Within the entries that follow, show each line where the word "will" occurs.

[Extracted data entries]
※

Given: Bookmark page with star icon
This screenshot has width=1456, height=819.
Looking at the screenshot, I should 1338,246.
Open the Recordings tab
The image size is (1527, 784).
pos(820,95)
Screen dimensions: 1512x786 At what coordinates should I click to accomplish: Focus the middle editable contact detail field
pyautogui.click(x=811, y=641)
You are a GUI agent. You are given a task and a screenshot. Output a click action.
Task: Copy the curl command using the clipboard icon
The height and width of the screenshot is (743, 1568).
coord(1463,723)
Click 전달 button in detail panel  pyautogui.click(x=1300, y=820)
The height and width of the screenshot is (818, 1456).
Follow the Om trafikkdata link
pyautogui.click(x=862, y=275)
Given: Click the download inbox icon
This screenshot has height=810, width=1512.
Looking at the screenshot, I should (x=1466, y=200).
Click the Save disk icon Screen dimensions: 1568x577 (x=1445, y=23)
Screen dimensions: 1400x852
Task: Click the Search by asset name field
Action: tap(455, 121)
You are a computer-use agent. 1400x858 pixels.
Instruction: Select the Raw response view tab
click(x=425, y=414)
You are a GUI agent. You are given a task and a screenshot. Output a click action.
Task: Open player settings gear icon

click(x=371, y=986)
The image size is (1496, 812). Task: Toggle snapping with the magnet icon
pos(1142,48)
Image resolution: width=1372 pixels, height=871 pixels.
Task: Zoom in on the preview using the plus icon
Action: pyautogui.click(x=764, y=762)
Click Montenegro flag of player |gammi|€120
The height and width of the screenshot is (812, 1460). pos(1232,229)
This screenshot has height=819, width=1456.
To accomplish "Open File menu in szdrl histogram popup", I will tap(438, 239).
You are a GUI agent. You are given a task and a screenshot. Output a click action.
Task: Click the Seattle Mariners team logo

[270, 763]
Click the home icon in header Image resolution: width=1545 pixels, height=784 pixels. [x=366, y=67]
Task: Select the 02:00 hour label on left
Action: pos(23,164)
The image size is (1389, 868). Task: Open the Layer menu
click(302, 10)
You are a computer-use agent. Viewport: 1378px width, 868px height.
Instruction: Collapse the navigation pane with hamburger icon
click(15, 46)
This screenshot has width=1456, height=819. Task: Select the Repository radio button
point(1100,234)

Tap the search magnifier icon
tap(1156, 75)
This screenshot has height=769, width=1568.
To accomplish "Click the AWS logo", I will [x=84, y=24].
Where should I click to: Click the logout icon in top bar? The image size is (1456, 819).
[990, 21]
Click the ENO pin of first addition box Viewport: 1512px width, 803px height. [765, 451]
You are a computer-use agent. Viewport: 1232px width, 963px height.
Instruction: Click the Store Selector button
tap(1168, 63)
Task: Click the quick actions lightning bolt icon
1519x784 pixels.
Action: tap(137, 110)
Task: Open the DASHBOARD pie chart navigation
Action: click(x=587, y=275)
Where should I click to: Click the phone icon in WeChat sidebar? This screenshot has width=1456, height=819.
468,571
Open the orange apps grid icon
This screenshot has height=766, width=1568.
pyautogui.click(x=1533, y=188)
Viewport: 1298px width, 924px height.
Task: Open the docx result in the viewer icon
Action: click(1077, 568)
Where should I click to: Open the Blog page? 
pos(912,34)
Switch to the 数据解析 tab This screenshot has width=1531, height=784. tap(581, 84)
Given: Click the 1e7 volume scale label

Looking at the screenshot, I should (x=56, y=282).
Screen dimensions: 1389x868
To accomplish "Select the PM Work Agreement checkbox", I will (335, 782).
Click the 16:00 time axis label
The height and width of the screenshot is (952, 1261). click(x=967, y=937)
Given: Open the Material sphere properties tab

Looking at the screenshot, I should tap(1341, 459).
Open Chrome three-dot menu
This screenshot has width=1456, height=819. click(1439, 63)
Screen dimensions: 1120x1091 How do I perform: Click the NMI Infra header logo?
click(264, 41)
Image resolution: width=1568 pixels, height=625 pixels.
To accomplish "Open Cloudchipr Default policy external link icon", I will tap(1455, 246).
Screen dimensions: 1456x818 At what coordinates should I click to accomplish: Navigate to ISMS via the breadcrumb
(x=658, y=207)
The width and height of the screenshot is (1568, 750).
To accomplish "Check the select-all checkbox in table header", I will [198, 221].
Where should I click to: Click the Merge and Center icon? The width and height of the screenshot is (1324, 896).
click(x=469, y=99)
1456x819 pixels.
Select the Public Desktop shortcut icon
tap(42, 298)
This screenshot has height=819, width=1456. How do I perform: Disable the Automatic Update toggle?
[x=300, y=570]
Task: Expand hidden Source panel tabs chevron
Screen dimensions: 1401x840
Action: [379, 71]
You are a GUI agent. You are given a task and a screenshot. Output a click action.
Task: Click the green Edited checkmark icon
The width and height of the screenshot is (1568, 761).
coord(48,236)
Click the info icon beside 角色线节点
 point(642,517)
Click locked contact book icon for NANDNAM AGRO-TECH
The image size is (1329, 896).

※

**Result of this exercise**
To accomplish "Open File menu in szdrl histogram popup", I will tap(438, 239).
To accomplish "Click the AWS logo", I will [x=84, y=24].
To accomplish "Select the PM Work Agreement checkbox", I will (335, 782).
To accomplish "Open Cloudchipr Default policy external link icon", I will tap(1455, 246).
To accomplish "Check the select-all checkbox in table header", I will [198, 221].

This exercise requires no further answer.